Belli ki, yazılı olmayan, daha çok nesilden nesile aktarılan bilgilerle bilgili olmaya çalışan bir toplum yapımız, onun yansıması ve doğal sonucu olarak da, insan profilimiz var..

Bu cümlenin devamı olarak şu sonuçlara ulaşmamız mümkün:
• Ortalama okumuşluk oranımız 3.5 yıldır.. yani sokakta gördüğümüz her insana ilkokul 3 ten sonra okumamış gözüyle bakabiliriz..
• Yıllık basılan kitap sayısı ve bir kişiye yılda düşen kitap sayısı bakımından acınacak haldeyiz.. (yılda 8 kişiye bir kitap düşmektedir.. bu rakam japonya’da kişi başına 26 kitaptır..)
• Medya, ne yaparsa yapsın, günlük 5 milyon tiraja ulaşamıyor.. batı ülkelerinde günde tek başına 2.5 milyon satan gazete var..
• Gelişmiş ülkelerle yapılacak bir karşılaştırmada; bir yılda ülkemizde basılan kitap sayısının bazı ülkelerin bir haftalık basım sayısından bile daha az olduğunu, keza günlük 40’a yakın gazete tirajımızın, o ülkelerdeki 2-3 gazetenin tirajından düşük olduğunu görürüz..
• Hal böyle olunca, ülkedeki her şey; politika, medya, insan ilişkileri, entelektüellik durumu, dünyaya ve evrene bakış, olayları yorumlama vb. her şey bu kültürsüzlüğe göre şekilleniyor..

Bu sonuçlar, toplumumuzun genel yapısını nasıl etkiliyor ve şekillendiriyor?
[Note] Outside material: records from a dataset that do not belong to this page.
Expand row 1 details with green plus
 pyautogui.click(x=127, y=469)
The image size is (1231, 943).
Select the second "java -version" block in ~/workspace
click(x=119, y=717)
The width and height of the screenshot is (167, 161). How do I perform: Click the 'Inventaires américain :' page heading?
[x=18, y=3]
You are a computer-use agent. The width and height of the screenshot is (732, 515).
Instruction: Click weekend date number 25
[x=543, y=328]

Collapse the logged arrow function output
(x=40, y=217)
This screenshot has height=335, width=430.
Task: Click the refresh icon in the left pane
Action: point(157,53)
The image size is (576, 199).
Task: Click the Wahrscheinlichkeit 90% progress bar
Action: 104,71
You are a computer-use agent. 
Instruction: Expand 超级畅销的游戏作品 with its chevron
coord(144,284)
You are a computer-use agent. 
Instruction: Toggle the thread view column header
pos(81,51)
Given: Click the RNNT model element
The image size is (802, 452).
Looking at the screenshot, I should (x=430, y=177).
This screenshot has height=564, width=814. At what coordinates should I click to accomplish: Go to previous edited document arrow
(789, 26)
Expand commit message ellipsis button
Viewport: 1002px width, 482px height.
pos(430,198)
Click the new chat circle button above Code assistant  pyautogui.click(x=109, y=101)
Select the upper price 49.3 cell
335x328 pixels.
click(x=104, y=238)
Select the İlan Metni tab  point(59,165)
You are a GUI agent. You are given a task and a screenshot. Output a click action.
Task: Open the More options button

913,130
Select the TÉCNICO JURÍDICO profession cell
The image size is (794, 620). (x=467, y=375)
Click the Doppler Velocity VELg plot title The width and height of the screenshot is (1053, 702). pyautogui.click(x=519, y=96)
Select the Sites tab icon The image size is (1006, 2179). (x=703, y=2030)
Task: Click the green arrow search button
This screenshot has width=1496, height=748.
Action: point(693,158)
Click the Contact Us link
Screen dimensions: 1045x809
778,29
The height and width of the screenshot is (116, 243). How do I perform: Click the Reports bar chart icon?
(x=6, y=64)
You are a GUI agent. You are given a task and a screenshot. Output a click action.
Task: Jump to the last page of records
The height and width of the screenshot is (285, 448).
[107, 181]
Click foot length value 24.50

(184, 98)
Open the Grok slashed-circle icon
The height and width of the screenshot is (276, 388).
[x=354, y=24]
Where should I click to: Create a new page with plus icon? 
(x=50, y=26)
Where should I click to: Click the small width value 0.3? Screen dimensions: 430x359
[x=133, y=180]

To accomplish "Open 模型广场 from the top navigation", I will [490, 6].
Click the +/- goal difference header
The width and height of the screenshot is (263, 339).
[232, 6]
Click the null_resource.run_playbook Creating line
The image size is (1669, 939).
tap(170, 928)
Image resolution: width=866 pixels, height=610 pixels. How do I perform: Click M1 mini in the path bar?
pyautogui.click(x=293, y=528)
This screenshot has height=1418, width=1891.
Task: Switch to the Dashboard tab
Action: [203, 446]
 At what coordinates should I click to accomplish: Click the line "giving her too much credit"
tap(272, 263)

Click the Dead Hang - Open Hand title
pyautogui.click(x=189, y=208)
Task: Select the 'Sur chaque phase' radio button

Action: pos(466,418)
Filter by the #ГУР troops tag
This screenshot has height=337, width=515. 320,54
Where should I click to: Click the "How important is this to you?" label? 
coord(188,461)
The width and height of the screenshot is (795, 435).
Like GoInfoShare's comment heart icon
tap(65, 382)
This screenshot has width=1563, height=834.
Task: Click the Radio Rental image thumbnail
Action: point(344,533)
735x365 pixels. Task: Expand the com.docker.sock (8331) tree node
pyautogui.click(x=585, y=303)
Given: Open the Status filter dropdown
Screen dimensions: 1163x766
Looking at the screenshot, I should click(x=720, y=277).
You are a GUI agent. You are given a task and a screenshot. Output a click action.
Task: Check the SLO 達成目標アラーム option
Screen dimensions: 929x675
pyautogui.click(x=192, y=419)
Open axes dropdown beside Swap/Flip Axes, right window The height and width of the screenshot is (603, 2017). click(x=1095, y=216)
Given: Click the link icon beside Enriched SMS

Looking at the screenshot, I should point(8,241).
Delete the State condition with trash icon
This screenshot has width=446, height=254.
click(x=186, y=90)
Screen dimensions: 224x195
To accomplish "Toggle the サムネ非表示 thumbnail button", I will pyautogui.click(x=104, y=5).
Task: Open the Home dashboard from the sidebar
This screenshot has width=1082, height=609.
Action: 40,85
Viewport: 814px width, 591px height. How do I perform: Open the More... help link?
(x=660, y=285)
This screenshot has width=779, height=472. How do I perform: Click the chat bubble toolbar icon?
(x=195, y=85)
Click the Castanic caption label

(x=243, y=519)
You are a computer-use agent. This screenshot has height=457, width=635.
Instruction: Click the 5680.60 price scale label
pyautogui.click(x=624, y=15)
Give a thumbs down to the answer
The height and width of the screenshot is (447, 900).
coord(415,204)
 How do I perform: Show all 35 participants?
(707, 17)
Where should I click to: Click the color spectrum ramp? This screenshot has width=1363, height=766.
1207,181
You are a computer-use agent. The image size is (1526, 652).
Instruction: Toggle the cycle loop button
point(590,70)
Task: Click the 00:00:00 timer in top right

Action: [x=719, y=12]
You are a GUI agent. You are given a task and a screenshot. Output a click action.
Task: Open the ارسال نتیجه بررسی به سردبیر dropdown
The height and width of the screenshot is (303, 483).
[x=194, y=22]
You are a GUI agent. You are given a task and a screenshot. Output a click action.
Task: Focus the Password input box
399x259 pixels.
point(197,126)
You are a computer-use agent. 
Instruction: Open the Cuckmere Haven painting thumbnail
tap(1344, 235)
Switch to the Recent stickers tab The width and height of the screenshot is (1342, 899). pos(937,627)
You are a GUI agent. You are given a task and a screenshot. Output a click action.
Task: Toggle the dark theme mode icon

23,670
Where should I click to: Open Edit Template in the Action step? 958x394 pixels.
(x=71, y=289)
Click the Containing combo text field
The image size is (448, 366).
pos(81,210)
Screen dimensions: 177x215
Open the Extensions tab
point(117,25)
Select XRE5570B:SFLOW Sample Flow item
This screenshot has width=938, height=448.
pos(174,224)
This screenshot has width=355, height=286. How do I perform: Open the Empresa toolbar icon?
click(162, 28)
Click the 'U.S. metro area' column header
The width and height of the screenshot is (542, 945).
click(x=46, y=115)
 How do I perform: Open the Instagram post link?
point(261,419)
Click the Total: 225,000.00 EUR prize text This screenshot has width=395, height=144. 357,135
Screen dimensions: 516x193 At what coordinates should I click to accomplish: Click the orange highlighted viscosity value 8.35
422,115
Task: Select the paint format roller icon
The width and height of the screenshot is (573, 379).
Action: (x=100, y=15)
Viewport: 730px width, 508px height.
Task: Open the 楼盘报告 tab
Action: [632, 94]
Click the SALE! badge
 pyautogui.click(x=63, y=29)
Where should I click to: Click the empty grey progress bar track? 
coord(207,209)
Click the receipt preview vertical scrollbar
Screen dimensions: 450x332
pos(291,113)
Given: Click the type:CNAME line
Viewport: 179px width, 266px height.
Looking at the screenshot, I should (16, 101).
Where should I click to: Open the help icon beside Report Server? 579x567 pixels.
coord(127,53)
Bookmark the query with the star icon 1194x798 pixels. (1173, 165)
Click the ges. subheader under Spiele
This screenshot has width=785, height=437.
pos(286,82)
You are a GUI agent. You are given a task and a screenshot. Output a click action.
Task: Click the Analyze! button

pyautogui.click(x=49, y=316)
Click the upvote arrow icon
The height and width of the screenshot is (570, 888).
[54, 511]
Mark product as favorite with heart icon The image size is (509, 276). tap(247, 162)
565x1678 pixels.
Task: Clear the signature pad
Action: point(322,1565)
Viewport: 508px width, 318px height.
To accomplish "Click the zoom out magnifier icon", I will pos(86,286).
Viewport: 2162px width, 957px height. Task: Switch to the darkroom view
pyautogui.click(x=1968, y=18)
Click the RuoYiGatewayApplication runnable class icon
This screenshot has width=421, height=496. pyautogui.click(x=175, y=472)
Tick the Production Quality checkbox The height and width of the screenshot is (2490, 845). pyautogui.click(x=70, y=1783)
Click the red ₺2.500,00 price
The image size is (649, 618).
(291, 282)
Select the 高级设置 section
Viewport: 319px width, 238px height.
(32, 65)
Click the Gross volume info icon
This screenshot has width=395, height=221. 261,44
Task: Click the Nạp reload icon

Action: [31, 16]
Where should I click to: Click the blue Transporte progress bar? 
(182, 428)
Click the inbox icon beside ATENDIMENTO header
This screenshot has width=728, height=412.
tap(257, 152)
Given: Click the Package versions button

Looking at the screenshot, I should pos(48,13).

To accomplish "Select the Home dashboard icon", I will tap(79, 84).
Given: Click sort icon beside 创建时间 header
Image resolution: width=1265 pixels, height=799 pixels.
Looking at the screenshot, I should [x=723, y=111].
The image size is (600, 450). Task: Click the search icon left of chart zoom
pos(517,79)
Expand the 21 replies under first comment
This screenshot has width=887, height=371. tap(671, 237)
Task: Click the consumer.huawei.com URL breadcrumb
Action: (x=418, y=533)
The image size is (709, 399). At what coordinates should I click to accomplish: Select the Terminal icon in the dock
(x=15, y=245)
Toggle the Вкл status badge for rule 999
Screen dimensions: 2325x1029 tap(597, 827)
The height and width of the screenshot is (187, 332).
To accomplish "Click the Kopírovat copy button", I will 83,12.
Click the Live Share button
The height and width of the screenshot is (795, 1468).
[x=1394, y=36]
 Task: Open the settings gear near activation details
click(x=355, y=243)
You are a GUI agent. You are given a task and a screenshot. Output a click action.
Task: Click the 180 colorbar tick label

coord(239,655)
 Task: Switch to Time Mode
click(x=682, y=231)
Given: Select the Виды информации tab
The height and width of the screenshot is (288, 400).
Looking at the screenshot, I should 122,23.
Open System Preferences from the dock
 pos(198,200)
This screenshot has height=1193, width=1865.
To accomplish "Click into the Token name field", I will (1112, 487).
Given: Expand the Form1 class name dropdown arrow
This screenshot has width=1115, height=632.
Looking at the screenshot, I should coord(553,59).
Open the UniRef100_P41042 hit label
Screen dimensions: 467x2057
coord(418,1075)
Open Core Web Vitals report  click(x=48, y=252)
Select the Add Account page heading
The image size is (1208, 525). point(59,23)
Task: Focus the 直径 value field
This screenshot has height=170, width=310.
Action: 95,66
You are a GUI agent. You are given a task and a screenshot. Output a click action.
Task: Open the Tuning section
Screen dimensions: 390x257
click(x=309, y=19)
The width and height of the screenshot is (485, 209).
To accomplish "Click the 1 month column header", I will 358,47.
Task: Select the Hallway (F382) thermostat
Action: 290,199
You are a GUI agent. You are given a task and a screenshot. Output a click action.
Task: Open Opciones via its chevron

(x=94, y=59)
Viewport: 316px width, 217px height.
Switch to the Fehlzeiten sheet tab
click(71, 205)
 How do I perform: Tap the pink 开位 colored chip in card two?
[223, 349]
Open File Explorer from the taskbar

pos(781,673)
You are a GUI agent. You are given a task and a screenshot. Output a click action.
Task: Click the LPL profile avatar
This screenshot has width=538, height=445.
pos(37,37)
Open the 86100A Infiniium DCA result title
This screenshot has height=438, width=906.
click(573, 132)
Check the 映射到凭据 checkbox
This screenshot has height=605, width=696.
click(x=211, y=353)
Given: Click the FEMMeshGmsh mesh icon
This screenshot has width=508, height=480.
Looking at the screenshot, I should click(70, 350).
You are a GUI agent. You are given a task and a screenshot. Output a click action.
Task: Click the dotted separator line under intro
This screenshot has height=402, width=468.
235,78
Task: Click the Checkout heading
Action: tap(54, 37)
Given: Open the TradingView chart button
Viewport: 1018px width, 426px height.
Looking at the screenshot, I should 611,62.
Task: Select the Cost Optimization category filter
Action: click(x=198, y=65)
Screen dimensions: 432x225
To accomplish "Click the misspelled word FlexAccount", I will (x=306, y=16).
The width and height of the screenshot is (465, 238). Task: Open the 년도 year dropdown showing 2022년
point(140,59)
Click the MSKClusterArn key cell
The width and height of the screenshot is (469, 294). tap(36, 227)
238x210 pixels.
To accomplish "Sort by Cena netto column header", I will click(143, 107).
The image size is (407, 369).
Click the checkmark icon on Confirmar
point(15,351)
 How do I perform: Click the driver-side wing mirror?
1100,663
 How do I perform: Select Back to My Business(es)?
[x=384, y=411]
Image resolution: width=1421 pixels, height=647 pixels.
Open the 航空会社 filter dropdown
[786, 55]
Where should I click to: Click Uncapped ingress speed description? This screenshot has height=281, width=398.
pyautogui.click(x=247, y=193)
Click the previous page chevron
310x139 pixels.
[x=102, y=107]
Bu eksiklerle geldiğimiz bu günkü noktada yaşam planlarımızda ne gibi eksiklikler oluşuyor?
• Sanırım ilk göze çarpan olgu, bilimsel bilgi eksikliği, buna dayalı olarak sözlü kültüre, ağırlıklı olarak da sevap-günah ikilemi ile şekillenmiş bir toplumsal belleğin varlığı ve insanların kişiliklerini bu yetersiz ve tutucu bilgi ile şekillendirmeleri..
• Böyle olunca, insanlar yaşamlarını devam ettirecek savunma reflekslerinin neler olduğunu bilmiyorlar.. ve karşılaştıkları her yeni sosyal olgu onlar için içinden nasıl çıkılacağı belli olmayan kaoslar oluşturuyor..
• İnsan yeni karşılaştığı sosyal olayları adlandırmak ve onlara çözümler üretebilmek için o konu ile ilgili kavramların neler olduğunu bilmek, bu kavramların tanımlarını yapabilmek zorundadır.. sahip olduğumuz birikim içinde o konu ile ilgili bir geçmiş bilgi yoksa, beynimiz herhangi bir çözüm üretemez..
• Bireysel anlamda ise, eğitim sistemimizde böyle bir konu başlığı olmadığı için, “duygularını tanımayan ve tanımlayamayan” insanlar oluyoruz.. (duygu tanımı eğitiminin 11-12 yaşlarında çocuğa verilmesi gerekiyor..)
• Elbette ki bu durumdaki anne babalar çocuk yetiştirme konusunda büyük bir beceriksizlik ve yetersizlik sergiliyorlar.. yani doğurdukları, sahip oldukları çocukları yetiştiremiyorlar.. sadece gelişigüzel büyütüyorlar..
• Buradan hareketle başlıktaki cümleye dönebiliriz sanıyorum.. eksik bilgi ile çocuklarımıza, eşimize, çevremize karşı iyi insan olamıyoruz.. zira bilgi olmadan hiçbir şey tam olmuyor..
• Ve sonuçta yaşam karşısında bocalayıp duruyoruz.. bizim beceriksizliğimizin, tembelliğimizin ceremesini ise başta çocuklarımız olmak üzere yakınlarımız ve ülkemiz çekiyor.. çocuklarımızla, çevremizle, kendimizle barışık bir yaşam süremiyoruz..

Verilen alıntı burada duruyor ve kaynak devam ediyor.